No pensamos las cosas, las sentimos.

Corazón

… y luego la mente toma el control

Mientras vamos creciendo nos enseñan no confiar en nuestro corazón y nos dicen que hay que pensar las cosas bien antes de actuar. Nos educan que es bueno ocultar nuestras emociones y fingir estar de una u otra manera. Poco a poco creamos así una protección o barrera alrededor de nuestro corazón.
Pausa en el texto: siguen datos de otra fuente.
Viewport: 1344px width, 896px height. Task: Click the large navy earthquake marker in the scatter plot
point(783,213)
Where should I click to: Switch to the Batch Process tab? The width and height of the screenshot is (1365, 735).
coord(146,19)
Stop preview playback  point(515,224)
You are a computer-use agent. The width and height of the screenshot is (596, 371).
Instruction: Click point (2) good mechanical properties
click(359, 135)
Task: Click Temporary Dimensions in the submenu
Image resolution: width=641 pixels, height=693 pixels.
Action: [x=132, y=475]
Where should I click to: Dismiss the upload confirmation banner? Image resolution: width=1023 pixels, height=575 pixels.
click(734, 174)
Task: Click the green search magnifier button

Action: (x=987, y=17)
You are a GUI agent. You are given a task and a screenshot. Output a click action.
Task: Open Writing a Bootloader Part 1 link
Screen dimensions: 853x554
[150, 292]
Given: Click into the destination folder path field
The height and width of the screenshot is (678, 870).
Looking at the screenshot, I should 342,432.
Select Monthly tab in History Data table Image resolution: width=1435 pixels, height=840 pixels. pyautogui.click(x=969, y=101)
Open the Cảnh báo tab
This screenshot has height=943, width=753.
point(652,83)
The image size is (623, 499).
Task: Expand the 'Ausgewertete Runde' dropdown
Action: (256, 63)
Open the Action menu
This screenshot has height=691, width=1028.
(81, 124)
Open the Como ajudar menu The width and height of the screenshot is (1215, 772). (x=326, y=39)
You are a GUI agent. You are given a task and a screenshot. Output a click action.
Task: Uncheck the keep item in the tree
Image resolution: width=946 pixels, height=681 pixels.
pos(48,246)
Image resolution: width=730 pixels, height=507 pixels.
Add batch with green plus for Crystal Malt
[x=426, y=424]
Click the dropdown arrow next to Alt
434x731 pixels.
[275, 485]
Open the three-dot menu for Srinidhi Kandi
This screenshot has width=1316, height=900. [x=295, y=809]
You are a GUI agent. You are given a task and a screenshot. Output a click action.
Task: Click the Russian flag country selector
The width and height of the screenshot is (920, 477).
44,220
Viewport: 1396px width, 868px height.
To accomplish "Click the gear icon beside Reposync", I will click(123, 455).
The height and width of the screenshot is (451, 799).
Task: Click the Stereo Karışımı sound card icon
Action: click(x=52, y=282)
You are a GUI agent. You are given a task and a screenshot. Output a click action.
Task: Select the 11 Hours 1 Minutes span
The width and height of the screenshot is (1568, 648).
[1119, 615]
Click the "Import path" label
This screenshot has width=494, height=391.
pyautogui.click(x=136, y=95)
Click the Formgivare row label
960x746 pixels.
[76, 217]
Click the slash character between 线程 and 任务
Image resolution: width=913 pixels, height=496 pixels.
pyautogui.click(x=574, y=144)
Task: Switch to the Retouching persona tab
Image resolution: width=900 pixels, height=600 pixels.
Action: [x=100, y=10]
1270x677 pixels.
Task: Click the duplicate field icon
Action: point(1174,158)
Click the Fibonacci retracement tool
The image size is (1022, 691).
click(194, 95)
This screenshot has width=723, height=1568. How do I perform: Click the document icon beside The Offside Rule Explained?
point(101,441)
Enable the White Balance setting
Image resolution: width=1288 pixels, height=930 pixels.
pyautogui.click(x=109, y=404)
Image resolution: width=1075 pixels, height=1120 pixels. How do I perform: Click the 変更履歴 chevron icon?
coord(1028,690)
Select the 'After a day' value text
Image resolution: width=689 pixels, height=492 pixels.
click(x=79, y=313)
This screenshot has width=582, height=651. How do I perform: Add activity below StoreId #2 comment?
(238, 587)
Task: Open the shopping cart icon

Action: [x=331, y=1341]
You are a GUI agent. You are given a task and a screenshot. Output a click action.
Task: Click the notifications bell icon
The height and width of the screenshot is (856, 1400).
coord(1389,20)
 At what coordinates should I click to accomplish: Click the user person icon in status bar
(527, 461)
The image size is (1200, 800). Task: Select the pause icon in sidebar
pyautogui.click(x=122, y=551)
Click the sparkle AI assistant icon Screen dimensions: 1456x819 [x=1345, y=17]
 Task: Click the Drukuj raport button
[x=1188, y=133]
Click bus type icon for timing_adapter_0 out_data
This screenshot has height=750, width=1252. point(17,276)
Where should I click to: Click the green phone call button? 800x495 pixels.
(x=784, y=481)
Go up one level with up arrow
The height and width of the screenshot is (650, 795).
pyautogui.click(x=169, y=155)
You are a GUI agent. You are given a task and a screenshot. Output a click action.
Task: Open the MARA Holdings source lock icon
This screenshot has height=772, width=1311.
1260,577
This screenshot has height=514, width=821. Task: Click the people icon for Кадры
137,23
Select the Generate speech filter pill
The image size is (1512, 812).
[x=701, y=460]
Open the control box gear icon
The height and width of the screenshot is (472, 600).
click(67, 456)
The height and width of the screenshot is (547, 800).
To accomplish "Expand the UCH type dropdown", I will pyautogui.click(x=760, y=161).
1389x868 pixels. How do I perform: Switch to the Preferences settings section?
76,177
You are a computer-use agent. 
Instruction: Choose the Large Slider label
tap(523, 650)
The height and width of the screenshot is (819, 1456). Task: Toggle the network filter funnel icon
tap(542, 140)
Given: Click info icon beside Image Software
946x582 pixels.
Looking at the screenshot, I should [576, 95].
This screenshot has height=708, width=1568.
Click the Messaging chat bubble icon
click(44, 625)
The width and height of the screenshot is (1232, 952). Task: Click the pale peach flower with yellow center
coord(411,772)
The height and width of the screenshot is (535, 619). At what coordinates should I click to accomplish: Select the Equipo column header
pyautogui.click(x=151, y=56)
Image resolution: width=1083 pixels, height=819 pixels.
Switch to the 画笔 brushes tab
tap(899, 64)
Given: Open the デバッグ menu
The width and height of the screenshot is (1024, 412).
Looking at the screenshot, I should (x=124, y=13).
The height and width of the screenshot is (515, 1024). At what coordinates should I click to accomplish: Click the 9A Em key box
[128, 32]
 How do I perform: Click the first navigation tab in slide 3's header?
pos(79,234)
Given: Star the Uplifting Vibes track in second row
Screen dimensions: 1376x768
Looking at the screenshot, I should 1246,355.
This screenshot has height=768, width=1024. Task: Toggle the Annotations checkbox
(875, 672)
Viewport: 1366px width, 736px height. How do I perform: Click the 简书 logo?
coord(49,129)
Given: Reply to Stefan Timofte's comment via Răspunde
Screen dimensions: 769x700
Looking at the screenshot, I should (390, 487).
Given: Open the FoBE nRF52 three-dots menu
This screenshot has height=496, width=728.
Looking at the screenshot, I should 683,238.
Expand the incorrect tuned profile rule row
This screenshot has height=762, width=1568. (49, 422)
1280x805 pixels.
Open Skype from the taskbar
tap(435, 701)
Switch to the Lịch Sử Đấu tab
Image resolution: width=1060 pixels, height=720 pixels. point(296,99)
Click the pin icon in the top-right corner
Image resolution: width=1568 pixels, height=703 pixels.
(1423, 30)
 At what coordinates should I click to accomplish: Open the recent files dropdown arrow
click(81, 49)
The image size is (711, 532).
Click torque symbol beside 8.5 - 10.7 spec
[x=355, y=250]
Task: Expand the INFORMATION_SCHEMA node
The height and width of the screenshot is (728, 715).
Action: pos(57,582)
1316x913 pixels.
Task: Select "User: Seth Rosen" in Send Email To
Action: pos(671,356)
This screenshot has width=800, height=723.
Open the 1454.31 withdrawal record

Ya no mostramos quienes somos de verdad, ahora es nuestra mente la que controla nuestra vida…

«No se ve bien sino con el corazón; lo esencial es invisible a los ojos», Antoine de Saint-Exupery

Lo malo es que así nuestra rabia, tristeza y alegría quedan atrapadas en nuestro interior y esto nos hace sentir mal. En los casos extremos nos enfermamos: estrés extremo, ataques de rabia, depresiones, enfermedades mentales, enfermedades de corazón… Además nuestras decisiones se convierten en un proceso mental donde ya no participa nuestro corazón. Nuestro comportamiento es egoïsta, buscamos únicamente nuestros propios intereses. Tenemos muy poca sensibilidad con los demás (los vemos como competencia no más) y no cuidamos lo que hay alrededor nuestro, por ejemplo destrozamos sin piedad la naturaleza.

Equilibrio entre corazón y mente

Ningun extremo es bueno y para estar en equilibrio (tanto como individuo como sociedad) necesitamos nuevamente abrir nuestro corazón. Permitir que salen nuestras emociones sinceramente, mostrarnos tal como somos, abrirnos a la intuición y a lo que nuestro corazón nos quiere decir, buscar la colaboración y cooperación con los demás sin miedo a que nos hacen daño…

El objetivo final es que nos guia nuestro corazón y que nos apoya nuestra mente. O sea, si lo extrapolamos a la sociedad… que prevalecen los valores y la cooperación y que nos apoyan la ciencia y la comunicación.

«Si quieres respuestas, abre la puerta del corazón hacia dentro. Todo el universo está ahí.»